In November of 1863, John Wilkes Booth played the lead role in Shakespeare’s Richard III on the stage of the Academy of Music. The theater was located on Bank Street (West 6th), a block north of the Weddell House.

The Cleveland Academy of Music (left); Program from the Academy of Music production of Richard III starring John Wilkes Booth, reputedly Booth’s last stage performance prior to assassinating Abraham Lincoln 17 months later (right)

Lincoln Funeral

On the journey to Springfield in April of 1865, the funeral train carrying the assassinated President stopped in Cleveland. A hundred thousand mourners stood in the rain and paid their respects on the city’s Public Square.
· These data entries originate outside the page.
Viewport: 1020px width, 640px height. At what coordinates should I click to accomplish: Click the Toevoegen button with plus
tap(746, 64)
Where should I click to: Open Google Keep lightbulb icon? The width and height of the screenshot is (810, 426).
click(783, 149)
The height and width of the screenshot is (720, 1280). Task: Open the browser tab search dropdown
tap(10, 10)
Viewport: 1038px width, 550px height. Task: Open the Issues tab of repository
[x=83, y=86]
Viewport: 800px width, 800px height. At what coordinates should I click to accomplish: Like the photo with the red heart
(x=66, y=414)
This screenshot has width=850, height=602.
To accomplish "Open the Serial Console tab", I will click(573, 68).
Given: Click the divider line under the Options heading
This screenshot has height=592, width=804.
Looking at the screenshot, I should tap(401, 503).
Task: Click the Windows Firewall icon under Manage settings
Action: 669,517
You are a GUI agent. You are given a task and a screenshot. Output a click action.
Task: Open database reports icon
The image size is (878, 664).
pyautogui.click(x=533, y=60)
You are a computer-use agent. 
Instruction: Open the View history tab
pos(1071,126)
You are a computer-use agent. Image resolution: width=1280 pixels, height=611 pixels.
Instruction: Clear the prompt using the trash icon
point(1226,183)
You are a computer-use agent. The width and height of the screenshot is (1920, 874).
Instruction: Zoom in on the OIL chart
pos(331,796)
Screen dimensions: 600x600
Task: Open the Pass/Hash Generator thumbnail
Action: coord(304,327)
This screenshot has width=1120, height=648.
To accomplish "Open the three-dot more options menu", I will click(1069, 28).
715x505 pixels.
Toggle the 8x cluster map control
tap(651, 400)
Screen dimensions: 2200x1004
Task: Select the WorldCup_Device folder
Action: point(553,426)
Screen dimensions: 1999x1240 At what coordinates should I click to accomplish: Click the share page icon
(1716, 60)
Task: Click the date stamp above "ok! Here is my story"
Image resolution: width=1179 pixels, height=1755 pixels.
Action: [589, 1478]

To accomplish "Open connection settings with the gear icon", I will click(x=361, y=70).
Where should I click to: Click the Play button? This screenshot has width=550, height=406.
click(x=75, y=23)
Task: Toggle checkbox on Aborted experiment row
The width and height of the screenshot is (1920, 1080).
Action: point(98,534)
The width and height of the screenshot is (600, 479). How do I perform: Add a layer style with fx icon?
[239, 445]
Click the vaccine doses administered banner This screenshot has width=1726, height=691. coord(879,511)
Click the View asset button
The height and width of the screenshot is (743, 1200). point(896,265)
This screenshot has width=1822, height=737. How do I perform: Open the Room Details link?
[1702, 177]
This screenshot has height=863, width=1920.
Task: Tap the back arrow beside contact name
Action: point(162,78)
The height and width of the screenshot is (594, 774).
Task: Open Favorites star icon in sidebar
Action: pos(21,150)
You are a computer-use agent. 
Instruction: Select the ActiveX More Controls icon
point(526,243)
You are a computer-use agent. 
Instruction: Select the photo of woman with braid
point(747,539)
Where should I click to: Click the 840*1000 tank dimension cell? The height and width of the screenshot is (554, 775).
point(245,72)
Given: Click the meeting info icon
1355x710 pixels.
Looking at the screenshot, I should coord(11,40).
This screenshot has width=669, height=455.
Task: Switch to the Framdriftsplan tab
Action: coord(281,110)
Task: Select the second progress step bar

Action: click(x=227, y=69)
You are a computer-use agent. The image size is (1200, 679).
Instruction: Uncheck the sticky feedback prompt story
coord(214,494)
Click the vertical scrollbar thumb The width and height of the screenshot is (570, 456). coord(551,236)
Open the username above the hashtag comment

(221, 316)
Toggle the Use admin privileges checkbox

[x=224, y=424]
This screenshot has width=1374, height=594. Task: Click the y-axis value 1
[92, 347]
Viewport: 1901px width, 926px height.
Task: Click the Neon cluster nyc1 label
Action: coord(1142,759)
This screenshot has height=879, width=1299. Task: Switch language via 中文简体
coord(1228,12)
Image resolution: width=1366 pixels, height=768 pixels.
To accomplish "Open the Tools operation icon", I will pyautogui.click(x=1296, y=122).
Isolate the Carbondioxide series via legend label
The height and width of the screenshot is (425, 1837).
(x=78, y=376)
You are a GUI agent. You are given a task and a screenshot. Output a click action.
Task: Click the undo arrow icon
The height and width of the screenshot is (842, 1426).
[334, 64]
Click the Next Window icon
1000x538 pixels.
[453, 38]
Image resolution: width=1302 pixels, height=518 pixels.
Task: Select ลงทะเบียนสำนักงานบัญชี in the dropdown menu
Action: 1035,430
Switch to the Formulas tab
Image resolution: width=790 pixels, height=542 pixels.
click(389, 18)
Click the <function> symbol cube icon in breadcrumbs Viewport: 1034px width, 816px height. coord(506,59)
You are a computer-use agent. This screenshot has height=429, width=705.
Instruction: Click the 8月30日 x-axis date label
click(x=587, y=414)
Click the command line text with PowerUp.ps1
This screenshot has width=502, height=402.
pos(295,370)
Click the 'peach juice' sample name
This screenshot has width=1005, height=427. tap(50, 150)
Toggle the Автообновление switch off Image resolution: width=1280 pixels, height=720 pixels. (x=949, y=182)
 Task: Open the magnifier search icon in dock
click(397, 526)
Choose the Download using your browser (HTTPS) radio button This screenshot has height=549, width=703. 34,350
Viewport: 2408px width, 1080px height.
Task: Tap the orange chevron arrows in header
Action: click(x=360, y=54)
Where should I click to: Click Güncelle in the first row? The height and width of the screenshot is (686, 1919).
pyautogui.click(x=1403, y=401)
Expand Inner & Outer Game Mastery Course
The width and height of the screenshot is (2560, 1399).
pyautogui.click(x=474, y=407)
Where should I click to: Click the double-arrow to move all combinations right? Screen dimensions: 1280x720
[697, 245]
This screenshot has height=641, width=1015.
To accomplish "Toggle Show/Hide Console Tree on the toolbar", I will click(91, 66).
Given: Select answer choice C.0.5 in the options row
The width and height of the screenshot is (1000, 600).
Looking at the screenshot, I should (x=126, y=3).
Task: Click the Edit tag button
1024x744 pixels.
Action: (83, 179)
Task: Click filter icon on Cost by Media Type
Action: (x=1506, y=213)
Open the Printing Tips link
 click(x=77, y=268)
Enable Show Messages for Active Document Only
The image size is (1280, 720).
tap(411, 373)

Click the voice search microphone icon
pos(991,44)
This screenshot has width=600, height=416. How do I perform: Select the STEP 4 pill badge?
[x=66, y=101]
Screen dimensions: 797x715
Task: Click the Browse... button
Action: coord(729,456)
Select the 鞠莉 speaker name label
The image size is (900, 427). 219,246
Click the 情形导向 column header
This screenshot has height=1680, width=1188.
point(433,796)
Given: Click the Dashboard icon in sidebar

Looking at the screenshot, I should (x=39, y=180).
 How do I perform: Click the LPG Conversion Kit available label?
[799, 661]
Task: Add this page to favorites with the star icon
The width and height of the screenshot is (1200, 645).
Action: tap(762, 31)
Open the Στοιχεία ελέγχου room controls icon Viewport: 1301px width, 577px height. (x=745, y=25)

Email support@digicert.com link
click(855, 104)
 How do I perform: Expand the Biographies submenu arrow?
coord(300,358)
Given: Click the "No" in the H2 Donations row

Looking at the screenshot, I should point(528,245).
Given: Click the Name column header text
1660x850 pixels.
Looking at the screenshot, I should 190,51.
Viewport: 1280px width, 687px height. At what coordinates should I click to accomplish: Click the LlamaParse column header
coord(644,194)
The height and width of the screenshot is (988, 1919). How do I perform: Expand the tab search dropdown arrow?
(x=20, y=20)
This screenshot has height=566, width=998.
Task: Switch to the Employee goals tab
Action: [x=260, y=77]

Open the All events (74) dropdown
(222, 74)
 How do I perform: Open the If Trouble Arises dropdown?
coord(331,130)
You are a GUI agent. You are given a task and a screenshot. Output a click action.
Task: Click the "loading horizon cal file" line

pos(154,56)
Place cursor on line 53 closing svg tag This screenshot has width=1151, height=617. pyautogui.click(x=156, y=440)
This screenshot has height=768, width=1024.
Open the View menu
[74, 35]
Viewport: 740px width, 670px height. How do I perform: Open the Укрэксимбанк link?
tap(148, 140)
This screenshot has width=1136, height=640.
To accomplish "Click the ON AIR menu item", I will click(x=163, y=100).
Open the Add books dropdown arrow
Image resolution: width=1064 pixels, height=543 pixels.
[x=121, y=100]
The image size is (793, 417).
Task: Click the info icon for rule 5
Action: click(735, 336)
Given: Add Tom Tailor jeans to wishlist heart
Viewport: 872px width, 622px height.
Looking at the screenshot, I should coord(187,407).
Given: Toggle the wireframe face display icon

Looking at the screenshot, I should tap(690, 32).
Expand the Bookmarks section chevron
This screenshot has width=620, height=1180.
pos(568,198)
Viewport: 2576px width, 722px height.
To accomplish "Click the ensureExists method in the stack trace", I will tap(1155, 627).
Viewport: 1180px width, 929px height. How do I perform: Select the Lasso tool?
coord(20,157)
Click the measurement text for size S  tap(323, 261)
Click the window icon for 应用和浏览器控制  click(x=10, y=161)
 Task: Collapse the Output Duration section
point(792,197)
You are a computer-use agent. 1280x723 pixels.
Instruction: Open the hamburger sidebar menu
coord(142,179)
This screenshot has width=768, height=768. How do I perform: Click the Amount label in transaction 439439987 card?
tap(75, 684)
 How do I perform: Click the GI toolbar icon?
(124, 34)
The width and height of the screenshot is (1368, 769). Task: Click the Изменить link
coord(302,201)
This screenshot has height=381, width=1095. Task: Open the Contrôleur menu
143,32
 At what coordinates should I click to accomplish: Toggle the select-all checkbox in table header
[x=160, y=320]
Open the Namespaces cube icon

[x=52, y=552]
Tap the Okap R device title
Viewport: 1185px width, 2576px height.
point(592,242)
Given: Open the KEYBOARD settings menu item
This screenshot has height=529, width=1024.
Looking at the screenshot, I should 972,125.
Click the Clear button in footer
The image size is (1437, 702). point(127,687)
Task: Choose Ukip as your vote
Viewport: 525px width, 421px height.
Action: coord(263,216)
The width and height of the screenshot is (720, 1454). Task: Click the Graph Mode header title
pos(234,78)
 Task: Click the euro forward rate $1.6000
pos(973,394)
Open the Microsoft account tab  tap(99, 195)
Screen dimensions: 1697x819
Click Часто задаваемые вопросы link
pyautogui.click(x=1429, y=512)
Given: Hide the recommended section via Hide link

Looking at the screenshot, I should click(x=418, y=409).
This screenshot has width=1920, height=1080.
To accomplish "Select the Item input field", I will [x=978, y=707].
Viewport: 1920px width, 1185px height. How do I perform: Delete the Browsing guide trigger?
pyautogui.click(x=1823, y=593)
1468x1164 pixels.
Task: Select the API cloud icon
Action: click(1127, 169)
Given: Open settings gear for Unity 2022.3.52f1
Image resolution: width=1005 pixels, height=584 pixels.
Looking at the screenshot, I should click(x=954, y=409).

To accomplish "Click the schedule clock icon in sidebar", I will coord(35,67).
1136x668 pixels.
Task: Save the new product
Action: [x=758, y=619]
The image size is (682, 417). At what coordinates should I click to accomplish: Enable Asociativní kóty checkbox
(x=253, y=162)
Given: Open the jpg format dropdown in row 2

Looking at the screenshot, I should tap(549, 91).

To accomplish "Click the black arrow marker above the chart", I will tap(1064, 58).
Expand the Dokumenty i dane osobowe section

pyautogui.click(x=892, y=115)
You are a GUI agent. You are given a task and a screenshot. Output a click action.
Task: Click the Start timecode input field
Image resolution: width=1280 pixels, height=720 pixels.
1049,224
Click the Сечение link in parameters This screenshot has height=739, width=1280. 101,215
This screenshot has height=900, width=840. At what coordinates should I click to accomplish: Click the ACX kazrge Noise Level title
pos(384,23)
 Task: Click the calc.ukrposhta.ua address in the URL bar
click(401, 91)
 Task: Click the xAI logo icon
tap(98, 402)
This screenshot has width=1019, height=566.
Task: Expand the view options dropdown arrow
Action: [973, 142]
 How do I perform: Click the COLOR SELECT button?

The pagoda-like catafalque erected in Cleveland’s Monument Square (now Public Square) for Lincoln’s funeral service (left); Headlines from The Cleveland Plain Dealer reporting on the April 1865 Lincoln funeral procession in Cleveland (right)

John Milton Hay

John Hay held the position of assistant personal secretary to President Lincoln. After marrying the daughter of a wealthy Clevelander, he became a resident of the city. Hay co-authored the ten-volume Abraham Lincoln: A History. He served as ambassador to Great Britain and secretary of state. In July of 1905, President Theodore Roosevelt attended Hay’s funeral. The archangel Michael looks down at the gravesite in Lake View Cemetery on Cleveland’s eastern border.

John Milton Hay (left); John Hay’s gravesite at Lake View Cemetery, Cleveland, Ohio (right)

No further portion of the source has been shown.